■ Work to be completed
Continue the walkthrough on running an OpenFOAM container with Singularity and MPI from the point where it stops.

■ Given passage
= = =

The final reconstruction creates results in the directory 20
(which stands for the 20th and last simulation step in this very short demo run), as well as the output file log.reconstructPar
.
As execution proceeds, let’s ask ourselves: what does running singularity with MPI look run in the script? Here’s the script we’re executing:
#!/bin/bash
NTASKS="2"
image="library://marcodelapierre/beta/openfoam:v2012"
# this configuration depends on the host
PATH=/opt/intel/oneapi/mpi/latest/bin:/bin:/usr/bin:/usr/local/bin
export MPICH_ROOT="/opt/intel/oneapi"
export MPICH_RUN="$( which mpirun )"
export MPICH_BASE="${MPICH_RUN%/bin/mpirun*}"
export SINGULARITY_BINDPATH="$MPICH_ROOT"
export SINGULARITYENV_LD_LIBRARY_PATH="$MPICH_BASE/lib/release:$MPICH_BASE/libfabric/lib:\$LD_LIBRARY_PATH"

= = =

■ Source data
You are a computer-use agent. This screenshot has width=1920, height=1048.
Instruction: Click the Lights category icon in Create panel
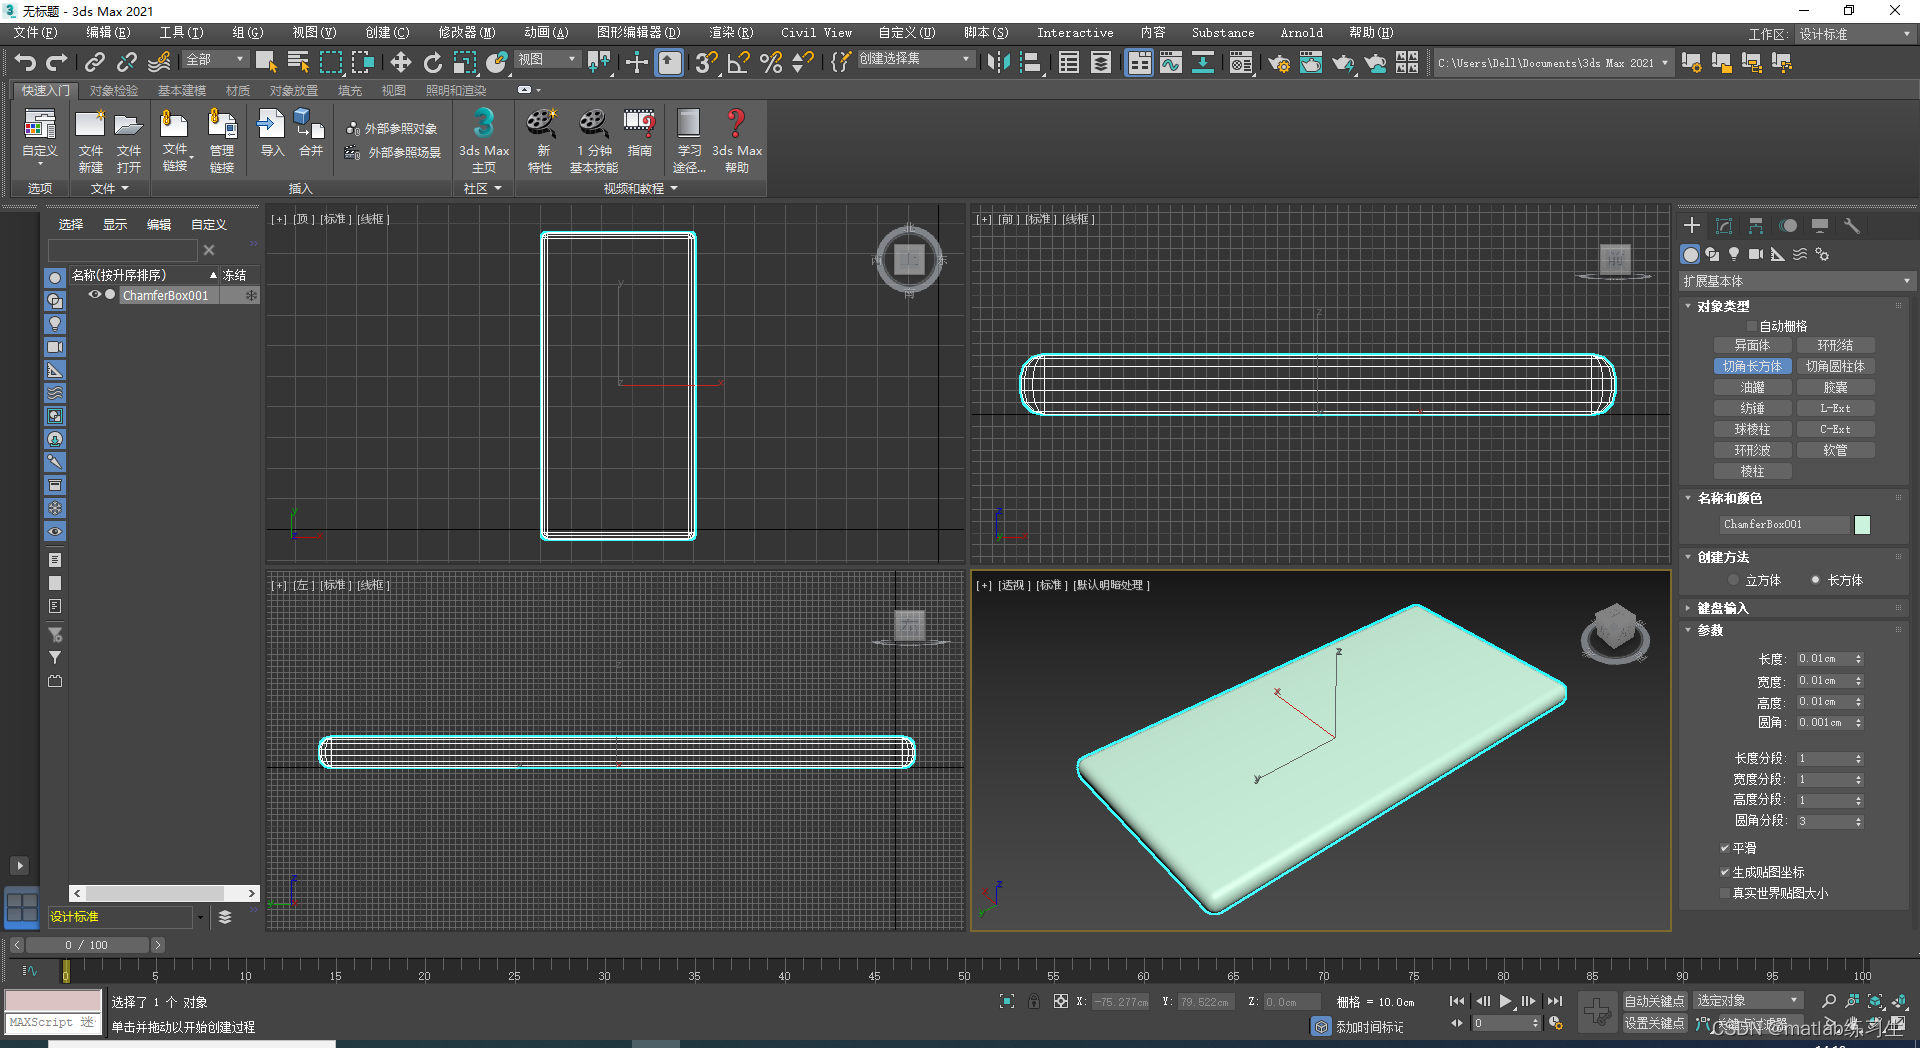[x=1734, y=254]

= = =

■ Result for this task
# pre-processing
singularity exec $image \
blockMesh | tee log.blockMesh
singularity exec $image \
topoSet | tee log.topoSet
singularity exec $image \
decomposePar -fileHandler uncollated | tee log.decomposePar
# run OpenFoam with MPI
mpirun -n $NTASKS \
singularity exec $image \
simpleFoam -fileHandler uncollated -parallel | tee log.simpleFoam
# post-processing
singularity exec $image \
reconstructPar -latestTime -fileHandler uncollated | tee log.reconstructPar
In the beginning, Singularity variable SINGULARITY_BINDPATH
and SINGULARITYENV_LD_LIBRARY_PATH
are defined to setup the bind approach for MPI.
Then, a bunch of OpenFoam commands are executed, with only one being parallel:
mpirun -n $NTASKS \
singularity exec $image \
simpleFoam -fileHandler uncollated -parallel | tee log.simpleFoam
That’s as simple as prepending mpirun
to the singularity
command line, as for any other MPI application.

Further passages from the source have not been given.